## What you will do
Could you write the next part of the passage on the Aberdeen Group's business intelligence report, picking up after its list of four recommended actions?

A 2011 report by the Aberdeen Group noted, “Today’s business decision maker is challenged by a multi-dimensional and continually evolving competitive environment. In one dimension, the evolution of technology and the subsequent acceleration of information flow have created an environment that handsomely rewards timely generation of business insight. In another dimension, the volume, disparity, and overall complexity of that information is expanding at an alarming rate.” [“Business Answers at Your Fingertips: The Real-Time Value of BI,” February 2011] In other words, collecting the right information, analyzing it intelligently, and presenting it to decision makers in a timely and user-friendly way are critical for today’s decision makers. The Aberdeen Group study recommends taking four actions to make this happen:
- Start measuring “time-to-information.”
- Develop programs to coach/train/develop analytical talent in-house.
- Investigate technologies to improve data quality.
- Combine real-time data with predictive modeling applications.

## Study material
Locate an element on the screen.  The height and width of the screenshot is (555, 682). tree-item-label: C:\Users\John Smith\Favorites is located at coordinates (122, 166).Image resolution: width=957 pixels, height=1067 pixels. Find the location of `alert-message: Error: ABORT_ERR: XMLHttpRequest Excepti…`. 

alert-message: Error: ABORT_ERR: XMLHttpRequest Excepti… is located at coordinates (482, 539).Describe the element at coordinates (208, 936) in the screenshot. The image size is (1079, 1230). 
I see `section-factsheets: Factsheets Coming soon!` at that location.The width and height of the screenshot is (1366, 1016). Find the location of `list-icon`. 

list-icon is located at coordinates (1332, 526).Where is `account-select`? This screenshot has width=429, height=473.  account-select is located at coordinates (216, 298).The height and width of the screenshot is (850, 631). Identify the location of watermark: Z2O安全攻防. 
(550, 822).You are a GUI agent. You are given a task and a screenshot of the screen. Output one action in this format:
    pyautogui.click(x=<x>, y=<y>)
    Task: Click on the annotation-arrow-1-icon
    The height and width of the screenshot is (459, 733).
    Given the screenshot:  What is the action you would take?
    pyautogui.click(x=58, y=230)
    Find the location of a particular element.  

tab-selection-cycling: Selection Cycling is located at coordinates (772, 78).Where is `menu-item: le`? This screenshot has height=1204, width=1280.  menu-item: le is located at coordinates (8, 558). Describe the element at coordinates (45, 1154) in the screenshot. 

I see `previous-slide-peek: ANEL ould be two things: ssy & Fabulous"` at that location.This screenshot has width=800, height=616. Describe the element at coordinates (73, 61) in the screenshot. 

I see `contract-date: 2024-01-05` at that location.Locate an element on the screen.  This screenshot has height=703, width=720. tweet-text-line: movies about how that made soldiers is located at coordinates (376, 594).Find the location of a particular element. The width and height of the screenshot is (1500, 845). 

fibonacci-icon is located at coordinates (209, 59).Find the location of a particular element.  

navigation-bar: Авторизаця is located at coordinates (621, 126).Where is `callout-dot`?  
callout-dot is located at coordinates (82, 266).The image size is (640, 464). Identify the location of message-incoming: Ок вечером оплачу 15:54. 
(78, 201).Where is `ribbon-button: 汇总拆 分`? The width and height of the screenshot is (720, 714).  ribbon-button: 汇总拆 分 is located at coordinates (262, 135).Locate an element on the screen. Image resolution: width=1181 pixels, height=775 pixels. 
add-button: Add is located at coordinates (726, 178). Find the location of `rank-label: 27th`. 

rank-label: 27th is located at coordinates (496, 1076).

## Exercise result
The study fully explains why each of these actions is recommended. Bob Ferrari is a fan of the second recommendation (upgrading analytical talent) because analytics and business intelligence must provide “supply-chain wide information and intelligence.” To overcome a lack of in-house talent in companies, some vendors are providing what Ferrari calls “narrow scope analytics applications.” The problem with these applications, he asserts, is that they place “analytics and business intelligence data back into functional stovepipes.” [“How is Your Organization Improving its Supply Chain Advanced Analytical Skills?” Supply Chain Matters, 8 February 2012] He concludes:
“These narrow scope analytics applications may also be the means of some software providers to hang on to customers while not necessarily supporting the broader and more extensive need. … Regardless of the systems and technology approach, the reality remains that both supply chain management and planning teams need to consider realistic methods for deepening individual skills and literacy into leveraging advanced analytics within supply chain business decisions.”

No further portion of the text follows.